Items from a dataset>
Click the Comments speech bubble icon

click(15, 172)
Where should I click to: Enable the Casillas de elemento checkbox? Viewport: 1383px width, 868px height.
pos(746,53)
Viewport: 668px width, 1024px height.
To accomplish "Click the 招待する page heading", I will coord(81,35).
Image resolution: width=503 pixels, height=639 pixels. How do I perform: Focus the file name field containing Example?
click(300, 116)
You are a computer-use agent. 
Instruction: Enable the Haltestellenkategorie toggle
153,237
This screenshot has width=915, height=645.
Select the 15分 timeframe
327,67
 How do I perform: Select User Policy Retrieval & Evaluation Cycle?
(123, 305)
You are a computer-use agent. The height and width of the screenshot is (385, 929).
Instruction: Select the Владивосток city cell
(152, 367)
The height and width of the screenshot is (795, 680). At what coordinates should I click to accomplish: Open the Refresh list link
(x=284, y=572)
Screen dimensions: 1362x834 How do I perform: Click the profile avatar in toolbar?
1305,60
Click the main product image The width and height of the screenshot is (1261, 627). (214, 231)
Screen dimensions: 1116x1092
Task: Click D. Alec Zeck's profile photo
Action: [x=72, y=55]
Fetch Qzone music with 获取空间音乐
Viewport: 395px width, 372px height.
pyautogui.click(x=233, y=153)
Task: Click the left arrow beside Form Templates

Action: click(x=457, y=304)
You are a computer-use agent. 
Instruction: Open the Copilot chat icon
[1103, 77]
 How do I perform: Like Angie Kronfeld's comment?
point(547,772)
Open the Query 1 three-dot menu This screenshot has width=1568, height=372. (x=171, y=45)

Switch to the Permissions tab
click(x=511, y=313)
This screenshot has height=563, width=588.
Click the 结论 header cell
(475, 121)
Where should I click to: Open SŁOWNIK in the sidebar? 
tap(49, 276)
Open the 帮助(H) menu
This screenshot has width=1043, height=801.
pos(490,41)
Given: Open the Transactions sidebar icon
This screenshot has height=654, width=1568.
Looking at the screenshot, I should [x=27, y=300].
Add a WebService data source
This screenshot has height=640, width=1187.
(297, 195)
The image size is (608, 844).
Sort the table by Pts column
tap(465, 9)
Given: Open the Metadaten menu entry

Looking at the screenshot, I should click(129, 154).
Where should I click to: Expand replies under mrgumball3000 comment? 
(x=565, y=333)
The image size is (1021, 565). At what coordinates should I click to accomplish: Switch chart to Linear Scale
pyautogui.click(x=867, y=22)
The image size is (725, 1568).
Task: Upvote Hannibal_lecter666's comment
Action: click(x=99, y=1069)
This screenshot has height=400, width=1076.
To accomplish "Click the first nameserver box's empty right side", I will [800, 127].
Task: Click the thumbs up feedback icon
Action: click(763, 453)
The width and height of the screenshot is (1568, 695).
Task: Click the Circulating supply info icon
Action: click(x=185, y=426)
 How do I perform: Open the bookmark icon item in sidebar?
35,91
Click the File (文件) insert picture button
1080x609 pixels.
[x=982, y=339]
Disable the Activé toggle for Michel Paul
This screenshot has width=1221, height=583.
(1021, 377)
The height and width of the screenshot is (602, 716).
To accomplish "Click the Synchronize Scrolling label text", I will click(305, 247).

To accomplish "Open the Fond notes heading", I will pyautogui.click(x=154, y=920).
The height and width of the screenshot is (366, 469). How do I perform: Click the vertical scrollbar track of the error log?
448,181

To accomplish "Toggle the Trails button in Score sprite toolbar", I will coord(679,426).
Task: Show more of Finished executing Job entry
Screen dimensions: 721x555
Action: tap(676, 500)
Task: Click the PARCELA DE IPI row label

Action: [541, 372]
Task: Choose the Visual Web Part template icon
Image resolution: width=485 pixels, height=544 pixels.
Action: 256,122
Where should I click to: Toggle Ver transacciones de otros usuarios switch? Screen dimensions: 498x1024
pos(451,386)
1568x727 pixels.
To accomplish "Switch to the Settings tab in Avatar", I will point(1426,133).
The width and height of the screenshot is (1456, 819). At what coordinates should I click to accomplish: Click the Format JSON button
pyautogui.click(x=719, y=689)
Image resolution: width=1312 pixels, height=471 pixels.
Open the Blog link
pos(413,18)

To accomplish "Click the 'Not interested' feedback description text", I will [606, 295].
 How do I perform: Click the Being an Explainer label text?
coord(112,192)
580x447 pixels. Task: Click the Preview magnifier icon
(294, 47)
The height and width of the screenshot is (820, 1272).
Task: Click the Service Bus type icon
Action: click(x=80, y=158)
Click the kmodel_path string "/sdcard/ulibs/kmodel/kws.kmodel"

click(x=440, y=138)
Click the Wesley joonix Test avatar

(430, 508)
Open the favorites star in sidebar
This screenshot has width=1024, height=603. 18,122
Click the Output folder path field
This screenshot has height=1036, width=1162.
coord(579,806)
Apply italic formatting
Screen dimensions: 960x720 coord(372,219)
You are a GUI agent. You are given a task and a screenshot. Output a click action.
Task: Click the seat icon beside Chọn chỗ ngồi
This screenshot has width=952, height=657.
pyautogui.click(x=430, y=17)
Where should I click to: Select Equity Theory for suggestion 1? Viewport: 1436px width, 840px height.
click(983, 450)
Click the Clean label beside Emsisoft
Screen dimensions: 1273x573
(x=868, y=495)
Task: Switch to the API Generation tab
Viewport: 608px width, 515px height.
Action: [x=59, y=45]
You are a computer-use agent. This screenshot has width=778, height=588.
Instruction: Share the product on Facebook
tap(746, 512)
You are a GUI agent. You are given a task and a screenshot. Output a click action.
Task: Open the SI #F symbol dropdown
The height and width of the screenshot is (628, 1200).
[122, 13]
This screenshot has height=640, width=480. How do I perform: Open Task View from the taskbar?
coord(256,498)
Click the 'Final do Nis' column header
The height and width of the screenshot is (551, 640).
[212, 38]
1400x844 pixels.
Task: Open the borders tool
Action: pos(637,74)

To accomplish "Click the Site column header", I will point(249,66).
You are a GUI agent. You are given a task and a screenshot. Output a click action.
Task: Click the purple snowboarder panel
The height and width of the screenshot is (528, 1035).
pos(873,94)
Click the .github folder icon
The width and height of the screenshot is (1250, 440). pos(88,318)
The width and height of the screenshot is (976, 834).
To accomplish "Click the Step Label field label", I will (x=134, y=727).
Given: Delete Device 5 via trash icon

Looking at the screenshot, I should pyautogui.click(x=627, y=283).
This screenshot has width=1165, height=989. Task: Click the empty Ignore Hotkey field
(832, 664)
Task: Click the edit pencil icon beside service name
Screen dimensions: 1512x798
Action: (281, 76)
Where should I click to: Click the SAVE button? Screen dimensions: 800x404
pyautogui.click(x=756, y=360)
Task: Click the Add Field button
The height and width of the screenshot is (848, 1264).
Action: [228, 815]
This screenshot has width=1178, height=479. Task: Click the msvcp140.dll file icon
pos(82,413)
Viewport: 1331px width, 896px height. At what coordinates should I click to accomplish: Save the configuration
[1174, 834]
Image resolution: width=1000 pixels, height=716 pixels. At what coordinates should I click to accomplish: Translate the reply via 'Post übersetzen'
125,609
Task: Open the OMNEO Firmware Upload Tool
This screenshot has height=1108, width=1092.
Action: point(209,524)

Work instruction> Your task is to repeat each of the records above exactly.

Output of the task>
Click the Comments speech bubble icon

click(15, 172)
Where should I click to: Enable the Casillas de elemento checkbox? Viewport: 1383px width, 868px height.
pos(746,53)
Viewport: 668px width, 1024px height.
To accomplish "Click the 招待する page heading", I will coord(81,35).
Image resolution: width=503 pixels, height=639 pixels. How do I perform: Focus the file name field containing Example?
click(300, 116)
You are a computer-use agent. 
Instruction: Enable the Haltestellenkategorie toggle
153,237
This screenshot has width=915, height=645.
Select the 15分 timeframe
327,67
 How do I perform: Select User Policy Retrieval & Evaluation Cycle?
(123, 305)
You are a computer-use agent. The height and width of the screenshot is (385, 929).
Instruction: Select the Владивосток city cell
(152, 367)
The height and width of the screenshot is (795, 680). At what coordinates should I click to accomplish: Open the Refresh list link
(x=284, y=572)
Screen dimensions: 1362x834 How do I perform: Click the profile avatar in toolbar?
1305,60
Click the main product image The width and height of the screenshot is (1261, 627). (214, 231)
Screen dimensions: 1116x1092
Task: Click D. Alec Zeck's profile photo
Action: [x=72, y=55]
Fetch Qzone music with 获取空间音乐
Viewport: 395px width, 372px height.
pyautogui.click(x=233, y=153)
Task: Click the left arrow beside Form Templates

Action: click(x=457, y=304)
You are a computer-use agent. 
Instruction: Open the Copilot chat icon
[1103, 77]
 How do I perform: Like Angie Kronfeld's comment?
point(547,772)
Open the Query 1 three-dot menu This screenshot has width=1568, height=372. (x=171, y=45)

Switch to the Permissions tab
click(x=511, y=313)
This screenshot has height=563, width=588.
Click the 结论 header cell
(475, 121)
Where should I click to: Open SŁOWNIK in the sidebar? 
tap(49, 276)
Open the 帮助(H) menu
This screenshot has width=1043, height=801.
pos(490,41)
Given: Open the Transactions sidebar icon
This screenshot has height=654, width=1568.
Looking at the screenshot, I should [x=27, y=300].
Add a WebService data source
This screenshot has height=640, width=1187.
(297, 195)
The image size is (608, 844).
Sort the table by Pts column
tap(465, 9)
Given: Open the Metadaten menu entry

Looking at the screenshot, I should click(129, 154).
Where should I click to: Expand replies under mrgumball3000 comment? 
(x=565, y=333)
The image size is (1021, 565). At what coordinates should I click to accomplish: Switch chart to Linear Scale
pyautogui.click(x=867, y=22)
The image size is (725, 1568).
Task: Upvote Hannibal_lecter666's comment
Action: click(x=99, y=1069)
This screenshot has height=400, width=1076.
To accomplish "Click the first nameserver box's empty right side", I will [800, 127].
Task: Click the thumbs up feedback icon
Action: click(763, 453)
The width and height of the screenshot is (1568, 695).
Task: Click the Circulating supply info icon
Action: click(x=185, y=426)
 How do I perform: Open the bookmark icon item in sidebar?
35,91
Click the File (文件) insert picture button
1080x609 pixels.
[x=982, y=339]
Disable the Activé toggle for Michel Paul
This screenshot has width=1221, height=583.
(1021, 377)
The height and width of the screenshot is (602, 716).
To accomplish "Click the Synchronize Scrolling label text", I will click(305, 247).

To accomplish "Open the Fond notes heading", I will pyautogui.click(x=154, y=920).
The height and width of the screenshot is (366, 469). How do I perform: Click the vertical scrollbar track of the error log?
448,181

To accomplish "Toggle the Trails button in Score sprite toolbar", I will coord(679,426).
Task: Show more of Finished executing Job entry
Screen dimensions: 721x555
Action: tap(676, 500)
Task: Click the PARCELA DE IPI row label

Action: [541, 372]
Task: Choose the Visual Web Part template icon
Image resolution: width=485 pixels, height=544 pixels.
Action: 256,122
Where should I click to: Toggle Ver transacciones de otros usuarios switch? Screen dimensions: 498x1024
pos(451,386)
1568x727 pixels.
To accomplish "Switch to the Settings tab in Avatar", I will point(1426,133).
The width and height of the screenshot is (1456, 819). At what coordinates should I click to accomplish: Click the Format JSON button
pyautogui.click(x=719, y=689)
Image resolution: width=1312 pixels, height=471 pixels.
Open the Blog link
pos(413,18)

To accomplish "Click the 'Not interested' feedback description text", I will [606, 295].
 How do I perform: Click the Being an Explainer label text?
coord(112,192)
580x447 pixels. Task: Click the Preview magnifier icon
(294, 47)
The height and width of the screenshot is (820, 1272).
Task: Click the Service Bus type icon
Action: click(x=80, y=158)
Click the kmodel_path string "/sdcard/ulibs/kmodel/kws.kmodel"

click(x=440, y=138)
Click the Wesley joonix Test avatar

(430, 508)
Open the favorites star in sidebar
This screenshot has width=1024, height=603. 18,122
Click the Output folder path field
This screenshot has height=1036, width=1162.
coord(579,806)
Apply italic formatting
Screen dimensions: 960x720 coord(372,219)
You are a GUI agent. You are given a task and a screenshot. Output a click action.
Task: Click the seat icon beside Chọn chỗ ngồi
This screenshot has width=952, height=657.
pyautogui.click(x=430, y=17)
Where should I click to: Select Equity Theory for suggestion 1? Viewport: 1436px width, 840px height.
click(983, 450)
Click the Clean label beside Emsisoft
Screen dimensions: 1273x573
(x=868, y=495)
Task: Switch to the API Generation tab
Viewport: 608px width, 515px height.
Action: [x=59, y=45]
You are a computer-use agent. This screenshot has width=778, height=588.
Instruction: Share the product on Facebook
tap(746, 512)
You are a GUI agent. You are given a task and a screenshot. Output a click action.
Task: Open the SI #F symbol dropdown
The height and width of the screenshot is (628, 1200).
[122, 13]
This screenshot has height=640, width=480. How do I perform: Open Task View from the taskbar?
coord(256,498)
Click the 'Final do Nis' column header
The height and width of the screenshot is (551, 640).
[212, 38]
1400x844 pixels.
Task: Open the borders tool
Action: pos(637,74)

To accomplish "Click the Site column header", I will point(249,66).
You are a GUI agent. You are given a task and a screenshot. Output a click action.
Task: Click the purple snowboarder panel
The height and width of the screenshot is (528, 1035).
pos(873,94)
Click the .github folder icon
The width and height of the screenshot is (1250, 440). pos(88,318)
The width and height of the screenshot is (976, 834).
To accomplish "Click the Step Label field label", I will (x=134, y=727).
Given: Delete Device 5 via trash icon

Looking at the screenshot, I should pyautogui.click(x=627, y=283).
This screenshot has width=1165, height=989. Task: Click the empty Ignore Hotkey field
(832, 664)
Task: Click the edit pencil icon beside service name
Screen dimensions: 1512x798
Action: (281, 76)
Where should I click to: Click the SAVE button? Screen dimensions: 800x404
pyautogui.click(x=756, y=360)
Task: Click the Add Field button
The height and width of the screenshot is (848, 1264).
Action: [228, 815]
This screenshot has width=1178, height=479. Task: Click the msvcp140.dll file icon
pos(82,413)
Viewport: 1331px width, 896px height. At what coordinates should I click to accomplish: Save the configuration
[1174, 834]
Image resolution: width=1000 pixels, height=716 pixels. At what coordinates should I click to accomplish: Translate the reply via 'Post übersetzen'
125,609
Task: Open the OMNEO Firmware Upload Tool
This screenshot has height=1108, width=1092.
Action: point(209,524)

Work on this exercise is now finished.